FOCUS is a profiling tool — it estimates the relative abundance of organisms in a metagenome without assembling or binning reads. See this blog post for the distinction.
| Dependency | Version |
|---|---|
| Python | ≥ 3.8 |
| Jellyfish | 2.x |
| NumPy | ≥ 1.12.1 |
| SciPy | ≥ 0.19.0 |
| Click | ≥ 8.0 |
conda install -c bioconda -c conda-forge focusThis installs FOCUS and Jellyfish automatically.
git clone https://github.com/your-org/focus.git
cd focus
# extract the database (one-time)
cd focus_app && unzip db.zip && cd ..
# install with pip
pip install -e .
# or with uv (developer tool — not required for end users)
uv pip install -e .Note:
uvis a fast developer tool for managing Python environments. It is not a runtime dependency and is not required to install or use FOCUS. The package installs with standardpiporconda.
focus [OPTIONS]
FOCUS: An Agile Profiler for Metagenomic Data.
Example: focus -q samples/ -o results/
Options:
-v, --version Show version and exit.
-q, --query TEXT FAST(A/Q) file or directory (repeatable). [required]
-o, --output_directory TEXT Directory for output CSV files. [required]
-k, --kmer_size [6|7] K-mer size. [default: 6]
-b, --alternate_directory TEXT Alternate directory containing the db/ folder.
-p, --output_prefix TEXT Prefix for output files. [default: output]
-t, --threads TEXT Jellyfish thread count. [default: 4]

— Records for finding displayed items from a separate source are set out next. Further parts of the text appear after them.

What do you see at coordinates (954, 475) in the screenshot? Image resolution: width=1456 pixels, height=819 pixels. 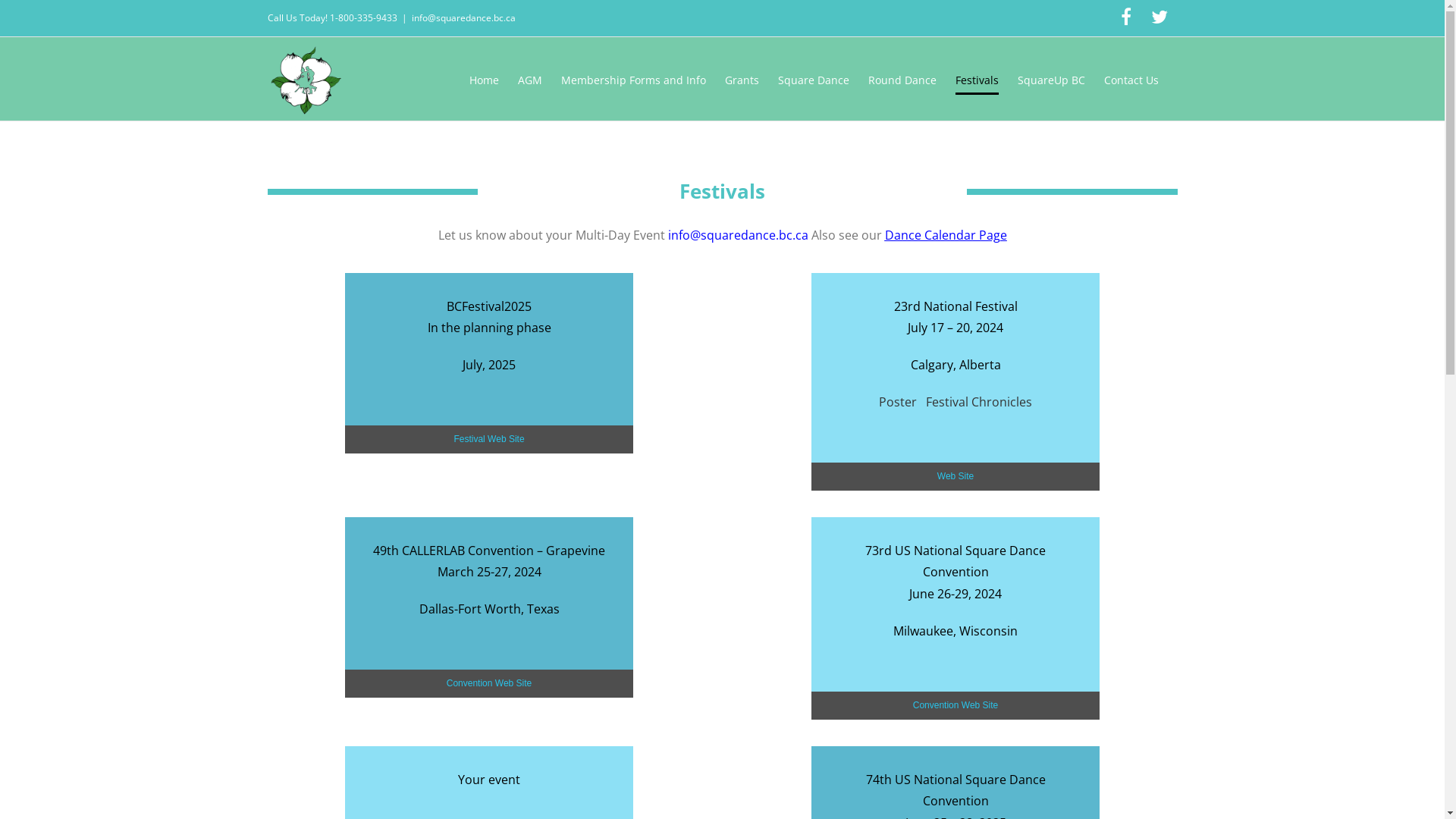 I see `'Web Site'` at bounding box center [954, 475].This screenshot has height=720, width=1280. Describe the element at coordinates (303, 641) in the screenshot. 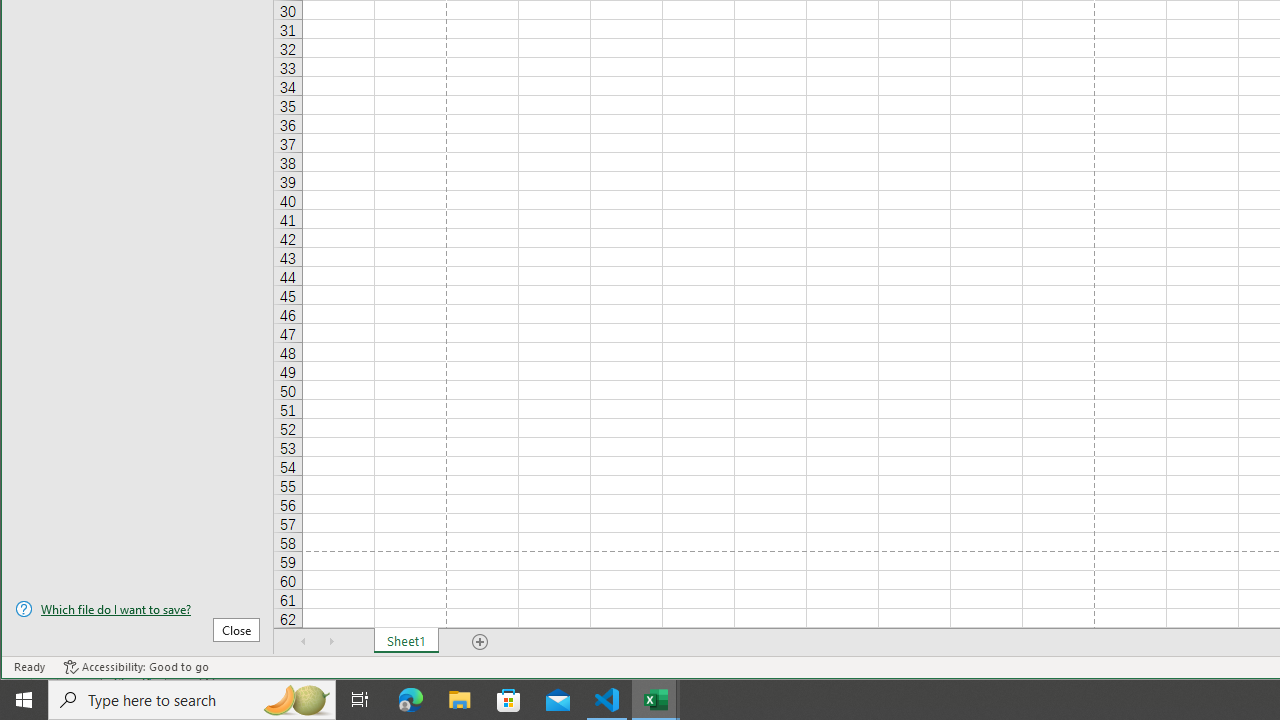

I see `'Scroll Left'` at that location.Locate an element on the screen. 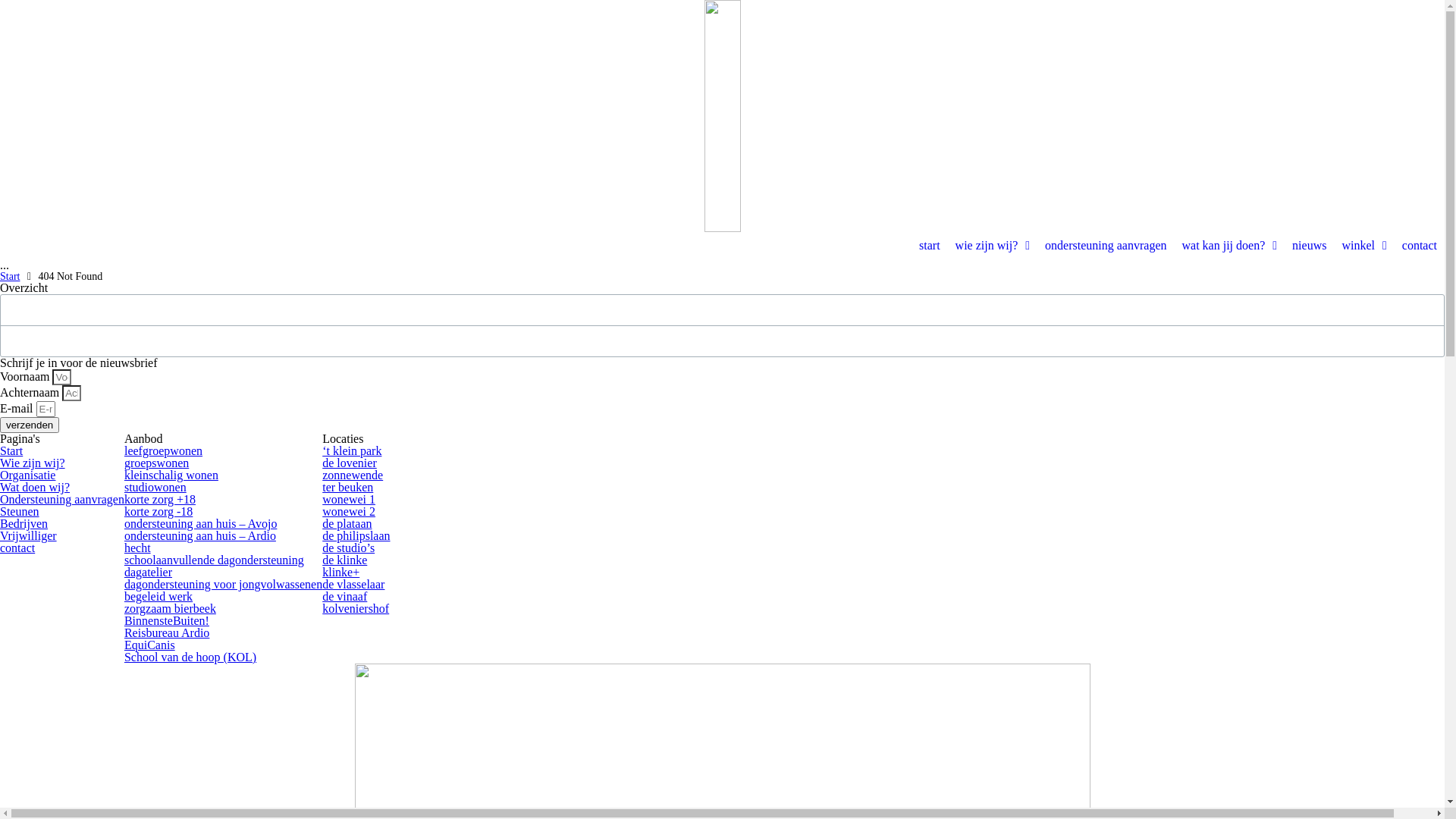  'groepswonen' is located at coordinates (124, 462).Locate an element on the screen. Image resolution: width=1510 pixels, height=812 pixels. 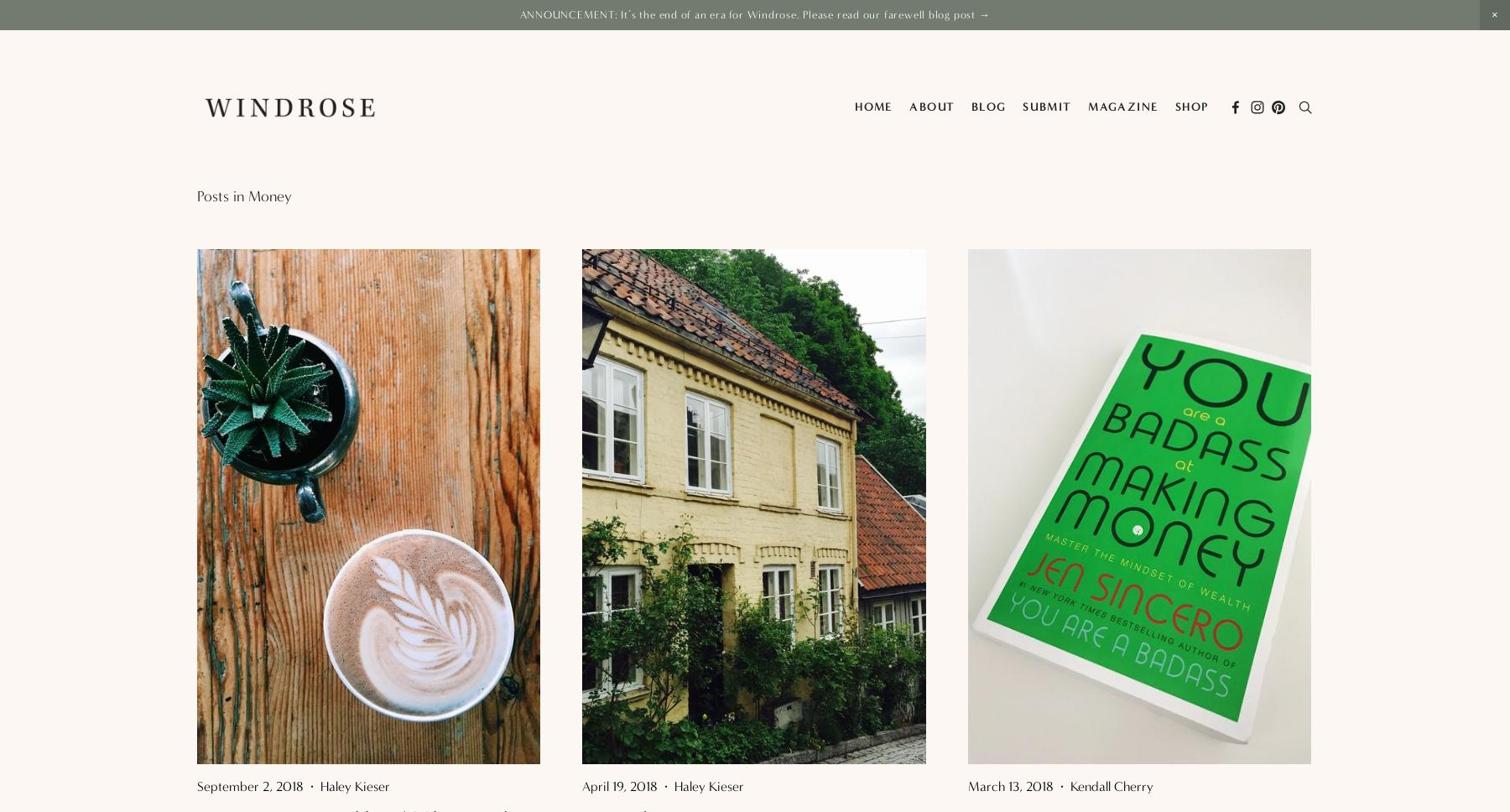
'ANNOUNCEMENT: It’s the end of an era for Windrose. Please read our farewell blog post →' is located at coordinates (754, 14). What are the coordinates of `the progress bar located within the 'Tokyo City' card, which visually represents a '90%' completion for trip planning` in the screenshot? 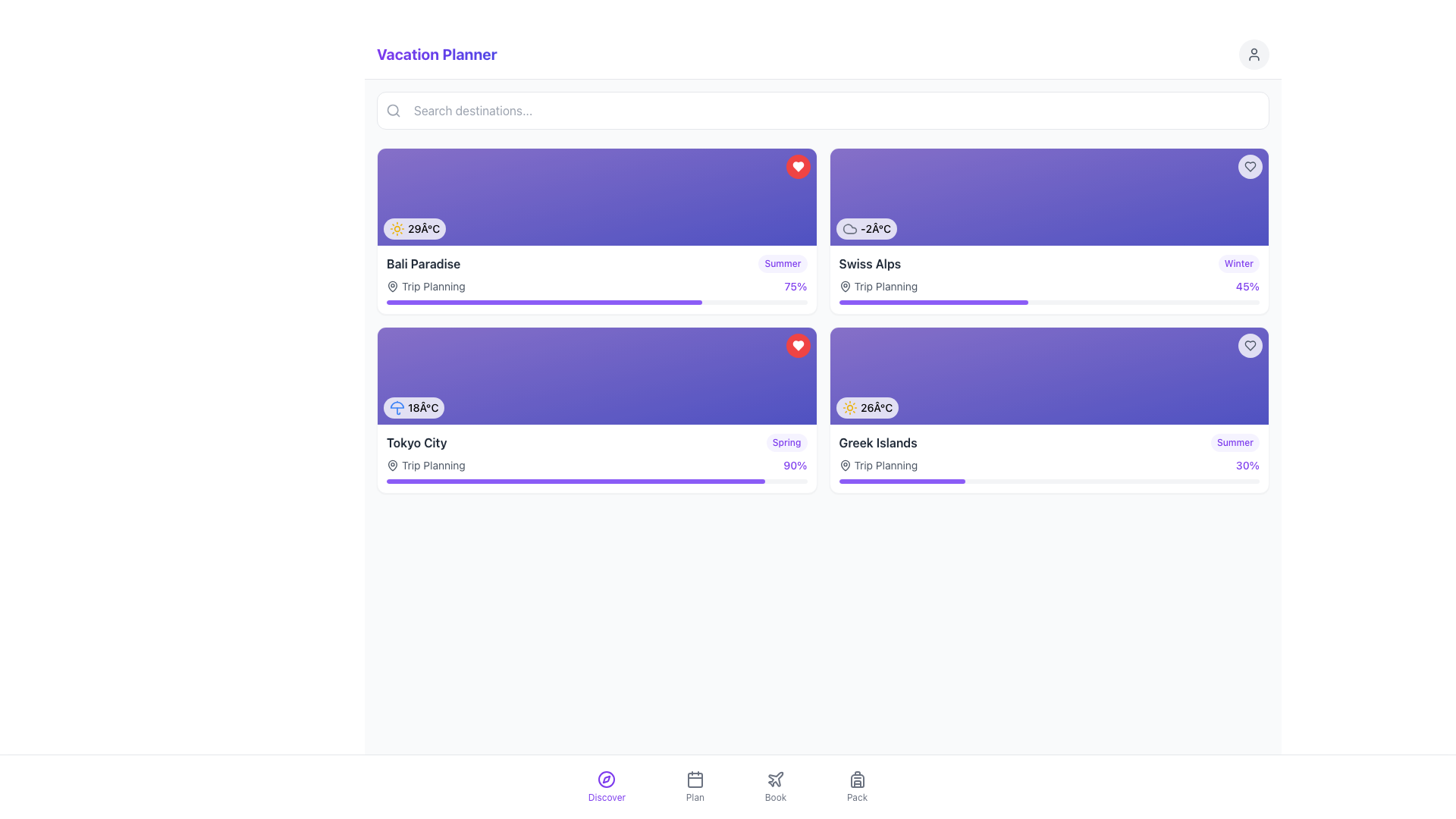 It's located at (596, 482).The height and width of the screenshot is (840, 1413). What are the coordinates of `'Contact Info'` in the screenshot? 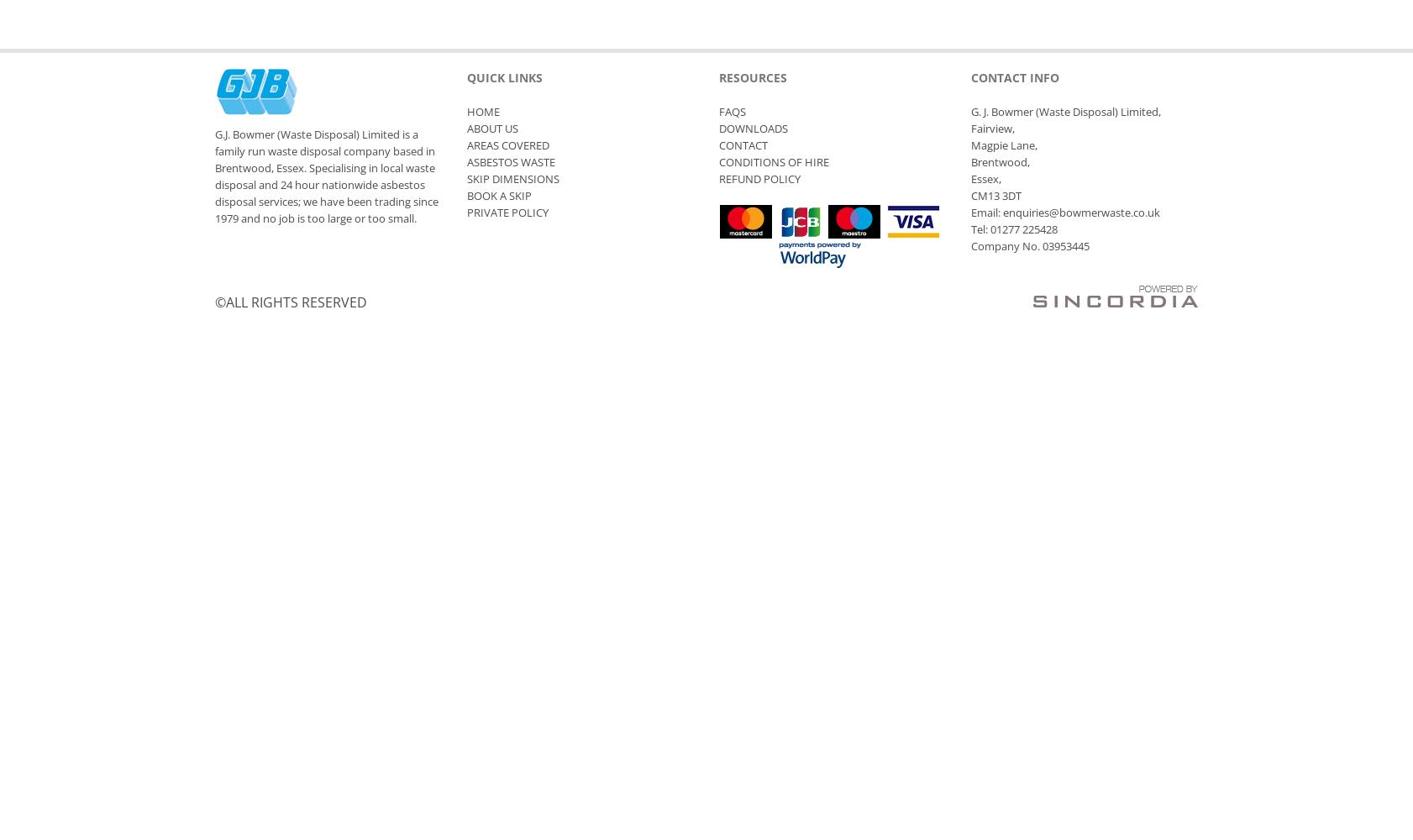 It's located at (1014, 76).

--list_output Return results as a list of lists.
-l, --log TEXT Log file path (default: STDOUT).
-h, --help Show this message and exit.
# single file
focus -q sample.fastq -o results/
# multiple files
focus -q sample1.fasta -q sample2.fastq -o results/
# directory of files, k-mer size 7, 8 threads
focus -q samples/ -o results/ -k 7 -t 8
# log to file
focus -q samples/ -o results/ -l run.logOne CSV per taxonomic level plus an all-levels file:
| File | Contents |
|---|---|
output_All_levels.csv |
All 8 taxonomy columns + abundance per sample |
output_Kingdom_tabular.csv |
Kingdom-level aggregated abundances |
| … | Class, Order, Family, Genus, Species |
output_Strain_tabular.csv |
Strain-level abundances |
Abundances are expressed as percentages (0–100). The all-levels file is compatible with STAMP.
See Docker/README.md for build and Singularity instructions.
docker build -t focus .
docker run --rm \
-v $(pwd)/samples:/data/samples \
-v $(pwd)/results:/data/results \
focus -q /data/samples -o /data/results# install with dev dependencies (pip)
pip install -e ".[dev]"
# or with uv (faster)
uv pip install -e ".[dev]"
# run tests
pytest
# run tests with coverage
pytest --cov=focus_app --cov-report=term-missingSee CHANGELOG.
If you use FOCUS, please cite:
Silva, G. G. Z., D. A. Cuevas, B. E. Dutilh, and R. A. Edwards, 2014: FOCUS: An alignment-free model to identify organisms in metagenomes using non-negative least squares. PeerJ.